PCR may be used to diagnose viral infections. Because viruses have their own unique DNA and RNA, doctors can determine whether an individual has been infected with a virus by checking for the presence of viral nucleic acids (DNA or RNA). For example, PCR using primers specific for RNA from the hepatitis C virus (HCV) has been used to detect the virus in the blood of infected individuals. Additionally, genotyping by selecting specific primers may be used to determine which specific strain of a virus has infected an individual.
Understanding diseases: Microarray technology is a powerful way to identify possible disease-causing genes because it allows researchers to check the levels of hundreds or thousands of genes in one experiment. This practice is vital for researchers because they may not know which exact gene causes a specific disease and therefore may not know which genes to focus on in advance. In many human diseases, cells no longer carry out their normal function, and they may make more or less of specific genes. By measuring the levels of different RNAs in diseased cells and comparing them to the levels of the same RNAs in healthy cells, researchers can learn which specific genes may be involved in a particular disease. RNA levels can be measured by looking at the strength of a fluorescent signal for a particular RNA in a microarray experiment.
Microarray technology has been used to study prostate cancer cells in order to identify specific genes that may be involved in prostate cancer progression.
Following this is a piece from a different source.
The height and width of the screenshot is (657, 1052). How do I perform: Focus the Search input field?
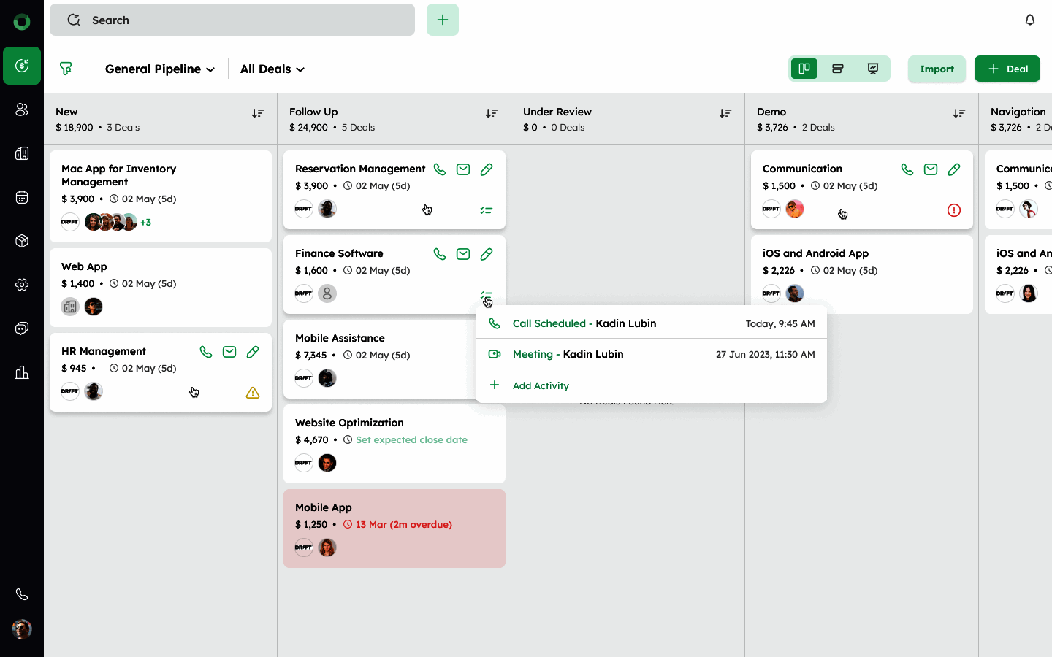pyautogui.click(x=241, y=20)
The levels of different RNAs from prostate cancer cells were compared to the levels of RNAs from normal cells using a DNA microarray. Using this approach, researchers were able to identify many new genes that may be involved in prostate cancer metastasis. Metastasis is a process in which a tumor leaves its original site and invades other sites in the body.
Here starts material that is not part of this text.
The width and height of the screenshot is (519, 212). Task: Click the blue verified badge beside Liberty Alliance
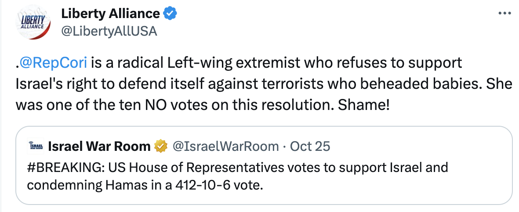pyautogui.click(x=170, y=14)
DNA microarrays have been used in a similar way to identify genes involved in other types of cancer, such as brain cancer, and other diseases, such as Huntington's disease (a condition in which brain cells degenerate).
Implications
Genetic counseling: If prospective parents have a family history of a genetically inherited disease, they may choose to undergo genetic testing to determine their chances of passing a disease on to their children. Each parent may have a specific gene sequenced to determine whether they are carrying a disease-causing mutation in the gene. Polymerase chain reaction (PCR) using primers specific for that gene can be used to amplify the gene from each parent so that enough DNA is available to sequence the gene and check for mutations.
For example, it is known that the acid alpha-glucosidase gene is mutated in patients with acid maltase deficiency (AMD), a recessive genetic condition that causes a buildup of glycogen. The acid alpha-glucosidase gene normally functions in muscle cells to break down glycogen, a form of starch that is used to store short-term energy. Individuals have two copies of the acid alpha-glucosidase gene, one from the mother and one from the father, and both inherited copies must be defective in order to develop AMD. PCR can be used to help check for mutations in this gene. People who have only one mutated gene are called "carriers;" carriers generally do not show symptoms of AMD but can pass on the mutated gene to their children. If only one parent is a carrier, none of the children will have AMD, but each child has a 50% chance of being a carrier. If both parents are carriers, then there is a 50% chance that each child will be a carrier, and a 25% chance that each child will have AMD.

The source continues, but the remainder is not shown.